Ethics and the Issue of Costs
By Dr Theo Marais, 14 April 2017
Those of you who are fans of “The Hitchhiker’s Guide to the Galaxy” will remember that the ultimate answer to every question is “42”. While such a simplistic answer does not normally exist for investment, planning and insurance decisions, we may conclude that somewhere amidst the contradictions and confusion we find figures, numbers – and costs expressed as figures. In this last concluding article on ethics I want to touch, albeit briefly, on the issue of costs and the ethics thereof.
An erstwhile colleague of the industry corresponded with me after my webinar series on Ethics in the Financial Industry, and put forward his view on the “Morality of Costs”. Let me say outright and at the beginning that I am talking of costs as a whole, and not purely that associated with a financial planner. The issue of costs is a serious matter. Cost reduces the return to an investor; and the higher the costs . . . and so on.
p>There are two things I have learned in my life: Expensive does not necessarily equal good or even best (of service, product, etc.). Cheap does not necessarily reflect nasty either. Secondly, I learnt that getting something for free is often not worth much. Does the same hold true for the financial industry? Off the bat we need to identify that the issue of costs in especially investments incorporate at least three categories: that of the financial planner or intermediary, the product house and the fund manager. Mostly I am unable to negotiate fees with the latter two, but they are not the people I see, I call for information and/or advice and expect at times to visit me.
What is ethical – or morally acceptable – regarding costs? Firstly, I believe as a client I should match up my expectations with what I am willing to pay. Secondly, I should also realise that I have approached or accepted the approach of a financial planner for a specific reason – I need a service. Is this a once-off, or a long duration need? I may expect to pay more for a once off, as the planner’s time and experience is to be recouped in a shorter time. I marvel at people who will pay 7% commission to an estate agent they will never see again, but bicker about an adviser’s fee and expect year-after-year prompt service.

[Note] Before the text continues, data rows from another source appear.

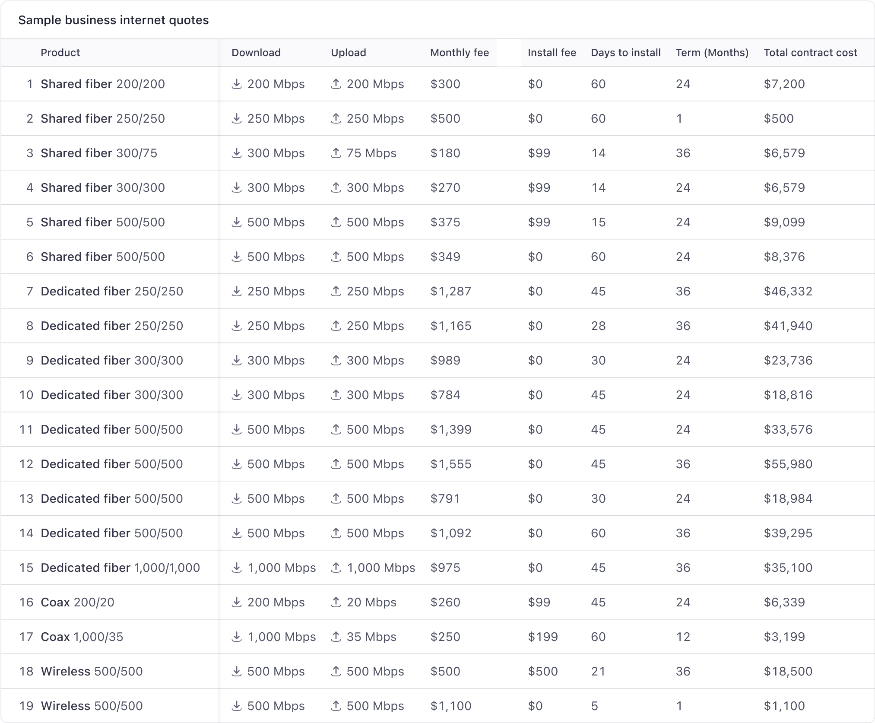The height and width of the screenshot is (723, 875).
Task: Select the Coax 1,000/35 product name
Action: [82, 637]
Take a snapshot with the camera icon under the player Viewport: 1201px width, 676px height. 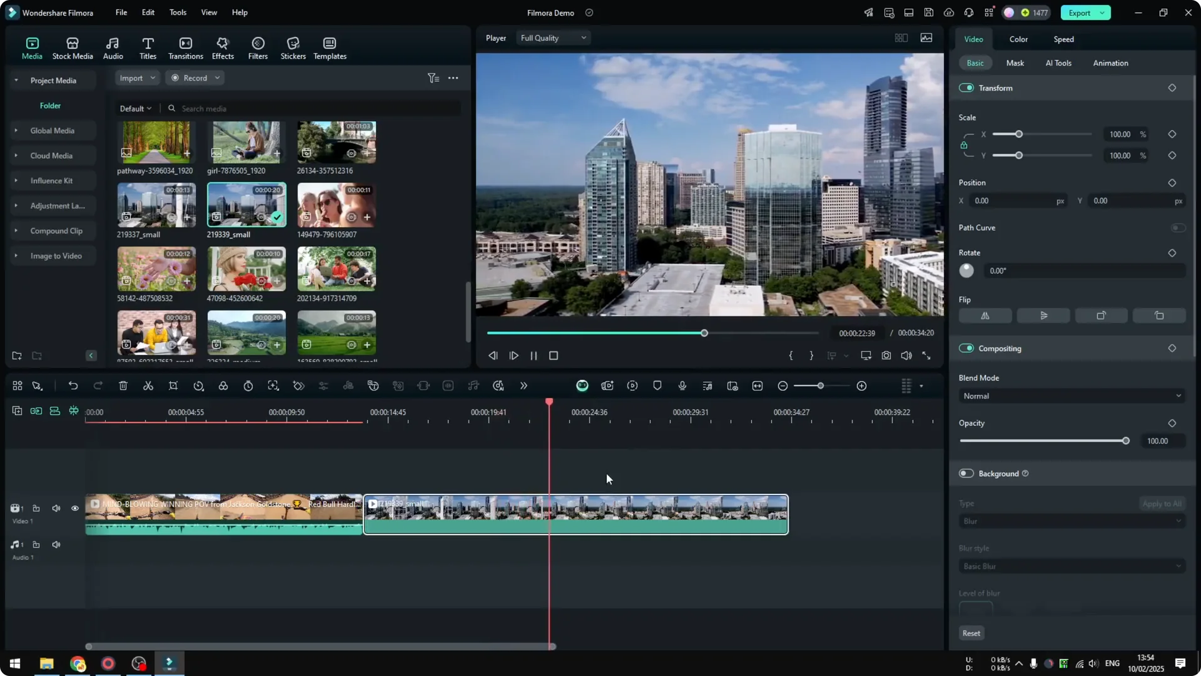pyautogui.click(x=886, y=356)
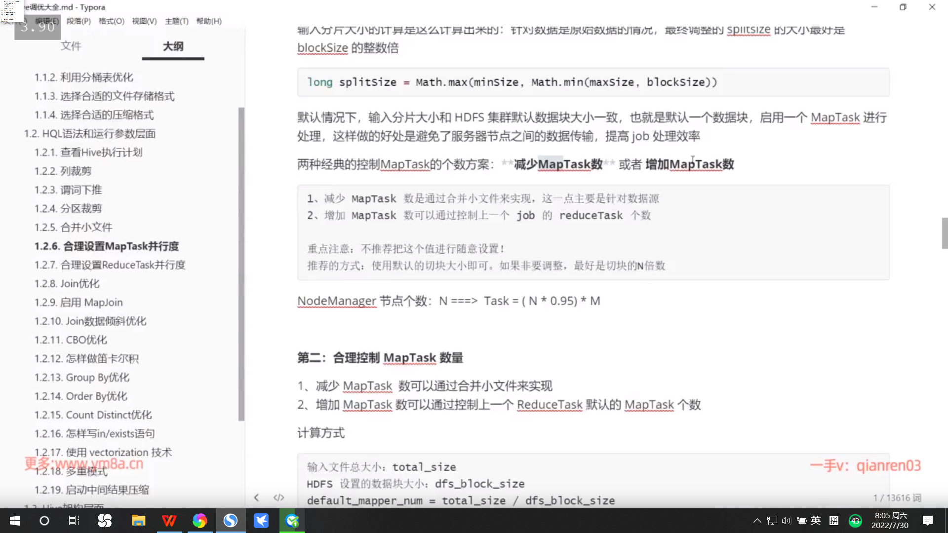Go to 1.2.5. 合并小文件 heading
Image resolution: width=948 pixels, height=533 pixels.
73,228
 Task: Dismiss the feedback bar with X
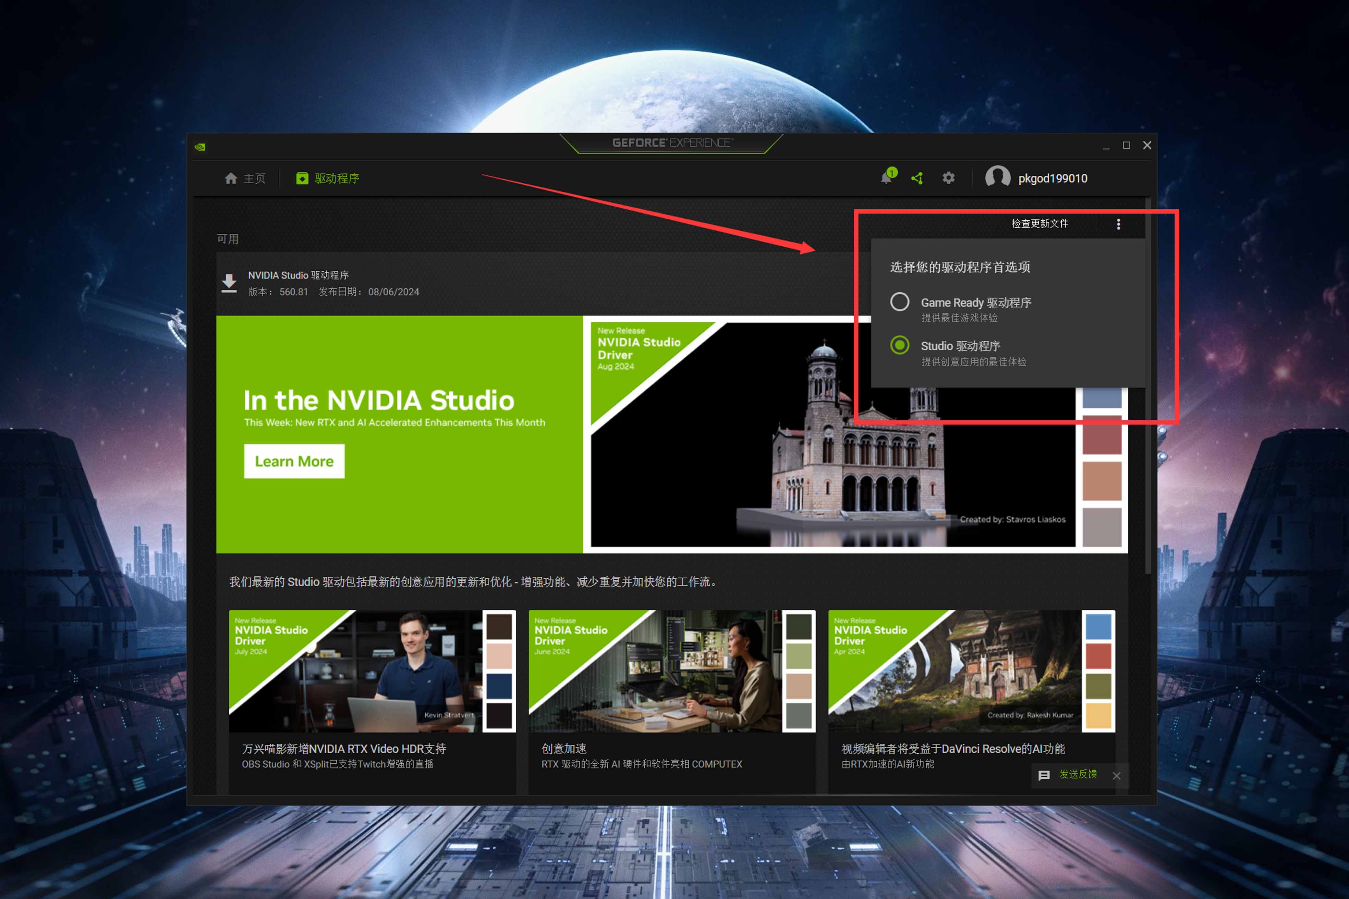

As a provider of these services to a client, my first question would be around delivering a specific level of service – my time, costs, experience and the amount of risk I must shoulder as part of the calculation. At what rate or costing am I willing to render this service, keeping in mind a business model that say ‘small’ clients could become ‘big’ clients – and this may mean many happy referrals as opposed to size.
However, it is calculated, there is no argument that costs reduce returns. Over a long term this may mean a drastic reduction of gross return. There is also no argument that if I do not have the time or aptitude to handle my portfolio myself, I must find someone I am happy to pay for the service. At the very least I should be aware what the applicable cost structures are, and the very old products have a nefarious tendency to be extremely opaque in this area – hence the rise of newer, more transparent products.
Carl Richards, author of The Behaviour Gap, says , that we should start talking about the things that really matter and focus on the little intersection between things that matter and things we can control: “If we could just spend more time focused on the things that actually matter, helping clients and the public . . . people would be happier and, as a by-product, they’d have a better investment experience.”
At the time of writing the powers that be were mooting a new, “twin peak” structure to regulate the financial industry. The cost estimates I have seen indicate that the new structure may cost up to 5 times more than our existing regulatory structure. The sad part is that the financial industry is expected to foot this bill – which will have to be recouped through fee structures. The public and the industry, as ultimate ‘clients’ of this new twin-headed monstrosity, has no input into nor any guarantees that the new structure will be more efficient or effective in its workings than the current model.
When it comes to the ethics of costs, there is so much more to look at than just the financial planner’s fees.